Tian told the court today she learned about the tainted milk complaints from consumers in mid-May, Xinhua news agency quoted her as saying.
The company set up a working team led by Tian to handle the case, but did not submit a written report about the milk powder to the Shijiazhuang city government until 2 August, Tian said.
The Shijiazhuang government did not report the case to higher government authorities until a month later, prompting speculation authorities sought to avoid a scandal upsetting Beijing's Olympic Games in August.
China, seeking to restore battered credibility in its food, drugs and products, is likely to pass stiff sentences if the four are found guilty.
Zheng Xiaoyu, former head of the food and drug watchdog, the State Food and Drug Administration, was executed last year for taking bribes and dereliction of duty in the wake of a series of drug safety scandals.
In the lead-up to the high-profile trial and after repeated promises that China has put a lid on the problem, fresh quality scares have surfaced.
The melamine scare has also prompted quality inspectors to test tableware "following reports that some products contained poisonous ingredients", Xinhua said today in a separate report.
More than 1,500 boxes of Chinese biscuits exported to Hong Kong and Singapore had also tested positive for melamine, local media reported yesterday.
China's Health Ministry today promised to build a "pre-emptive" monitoring system to stamp out the use of black-listed non-food additives that have led to health scares involving eggs, seafoods, and sweets in recent years.
"We used to rely on crackdowns (to solve food problems) ... but now we are combining punishment with prevention with more stress on the latter," Su Zhi, a senior quality supervision official in the Ministry of Health, told Xinhua.
But the baby milk formula scandal has also opened up a festering debate about appropriate compensation for victims and their families.
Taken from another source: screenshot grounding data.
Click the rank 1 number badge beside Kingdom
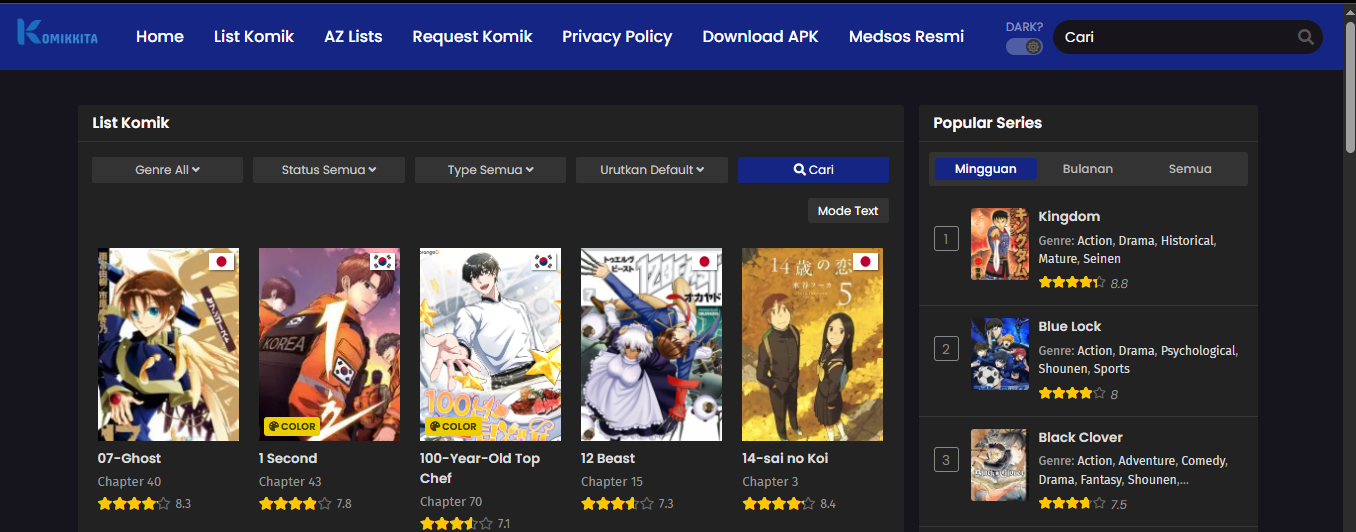point(946,239)
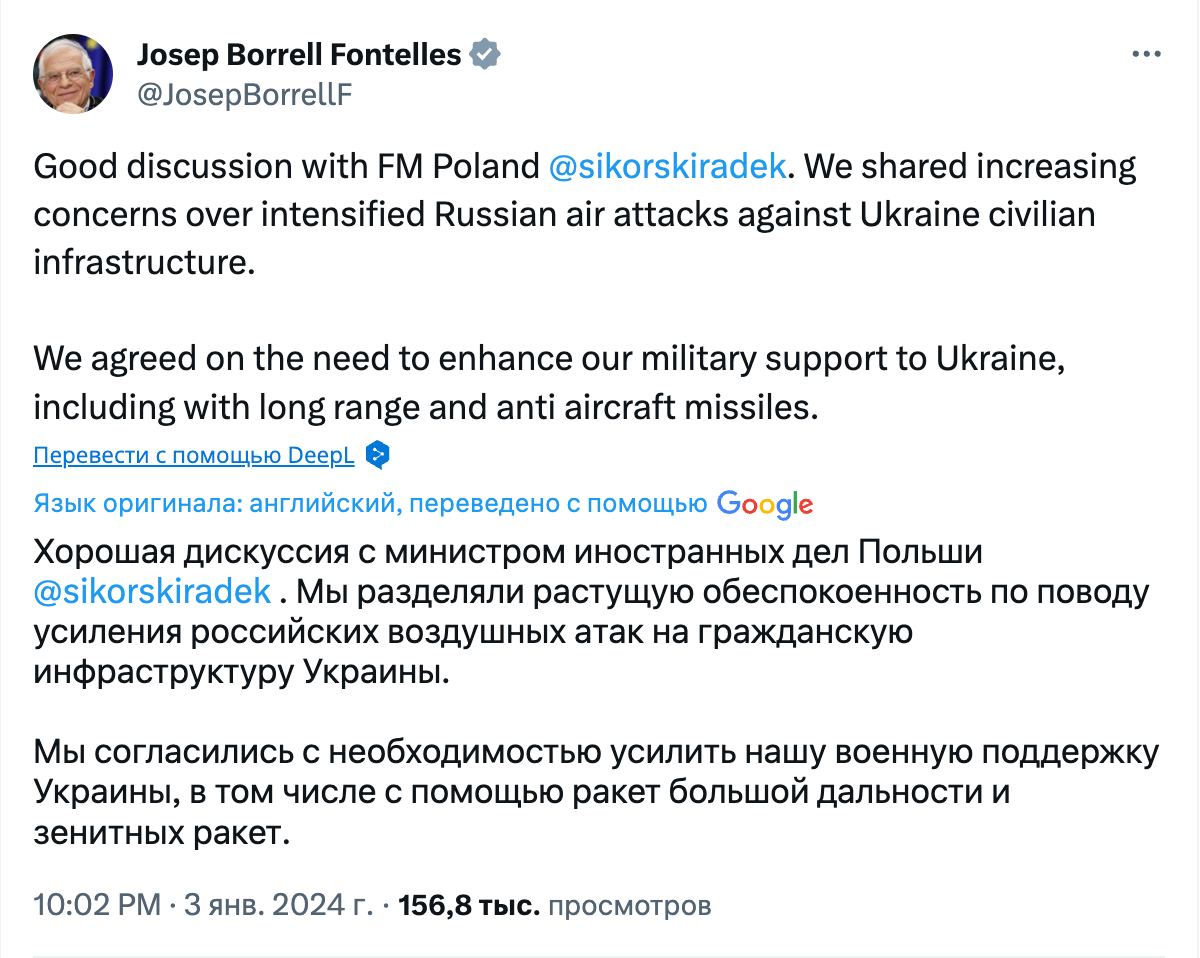The width and height of the screenshot is (1200, 958).
Task: Click the Google logo
Action: [765, 504]
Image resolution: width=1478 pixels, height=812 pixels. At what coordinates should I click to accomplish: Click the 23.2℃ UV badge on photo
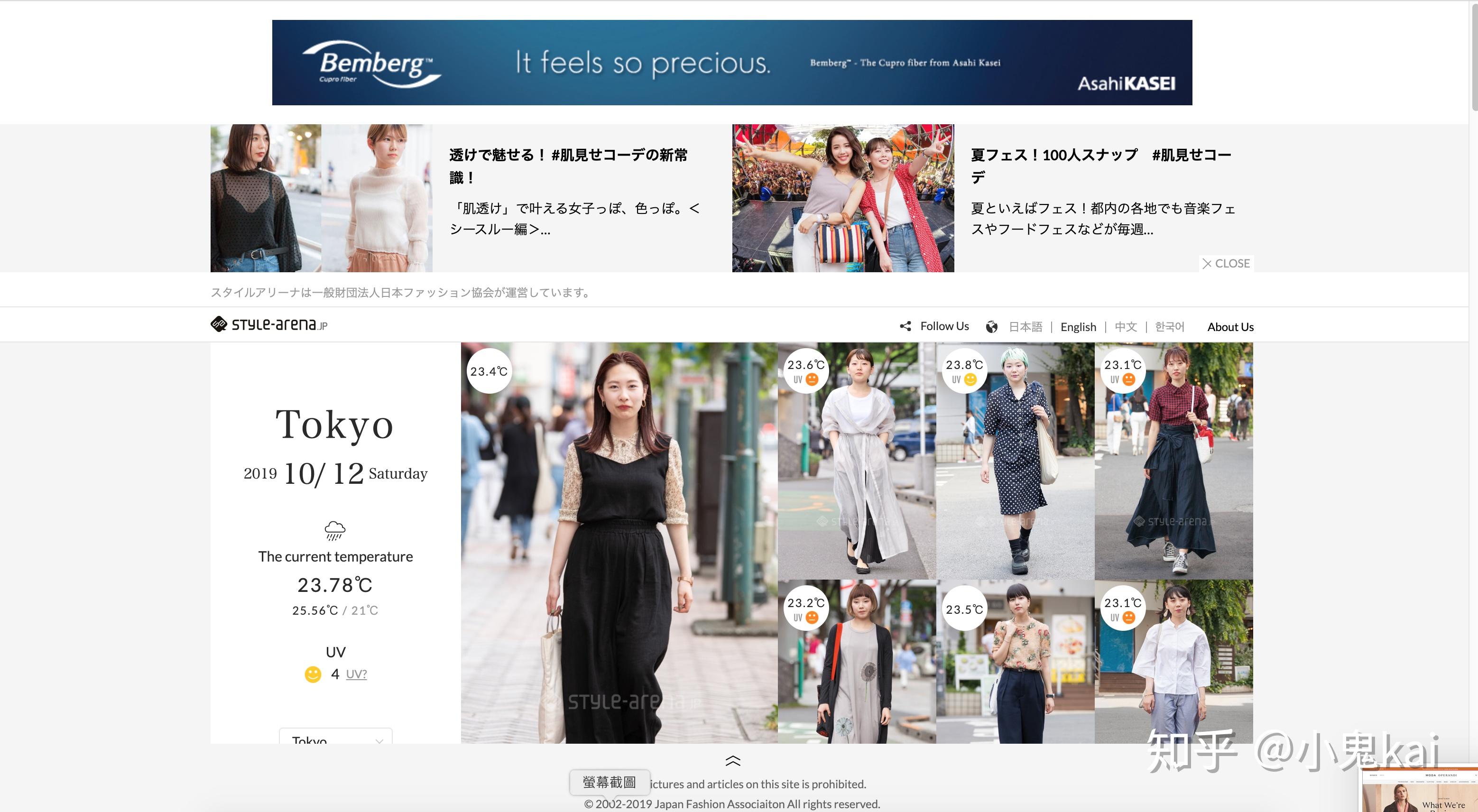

Along with Sanlu, 21 other local dairy companies that were found to have produced melamine-tainted milk have pledged 1.1 billion yuan ($161m) to compensate victims and cover medical costs for affected children, a report posted on the Dairy Association of China website said.
Some 900 million yuan would be paid in cash compensation to victims, and the rest placed in a fund for medical treatment, the report said.
But terms, which include a 2,000 yuan ($293) one-off payment for victims with "mild symptoms", have been greeted with scepticism.
"I'll never accept that amount," Wu Yanfang, a mother whose 16-month-old girl still has a stone in her kidney, told the China Daily.